2004

Sorted Books: Sorting Strindberg

"Sorted Books" is my longest ongoing project. It began in 1993 and has taken place on many different sites over the years, including in the private homes of friends, in rare book libraries, and in the archives of important literary figures. The process is the same in every case: I sort through a collection of books, make note of particular titles, and eventually group the books into clusters so that the titles can be read in sequence. The final results are most often shown as photographs of the book clusters, but on occasion, I exhibit the grouped books themselves. Taken as a whole, the clusters are a cross-section of that library's holdings that function as a kind of portrait.

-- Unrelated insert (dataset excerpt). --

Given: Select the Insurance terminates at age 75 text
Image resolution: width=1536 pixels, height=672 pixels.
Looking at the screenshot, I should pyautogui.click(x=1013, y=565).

While on a IASPIS residency in Stockholm in 2004, the Strindberg Museum generously gave me permission to work with August Strindberg's books. Strindberg had lived in a 4th-floor apartment, with an extra room on the 6th floor that housed his research library, his writing desk, and the majority of his books. The books were extremely fragile—they seemed to crumble with any contact or displacement, so I avoided contact entirely. I spent three days taking digital pictures and writing down book titles on notecards. Then I worked at home, shuffling around the hundreds of notecards to create the clusters and then crosschecking these against the digital pictures to make sure the physical properties of the books would work in these combinations. Although I grew up speaking Swedish, this was the first time I worked in a language other than English, and 19th-century Swedish spelling sometimes brought its own challenges and misunderstandings.

Working posthumously with a famous writer raised new questions: was the goal to write in Strindberg's voice and to somehow channel him through his books? Was I obligated to express his opinions, or was there space for my own? Did the clusters need to reflect topics from the era of his life or mine? The breadth of Strindberg's interests was immense. If nothing else, I wanted my book clusters to do justice to Strindberg's omnivorous intellectual appetite, and I felt happiest when this diversity could be reflected within just a single photograph.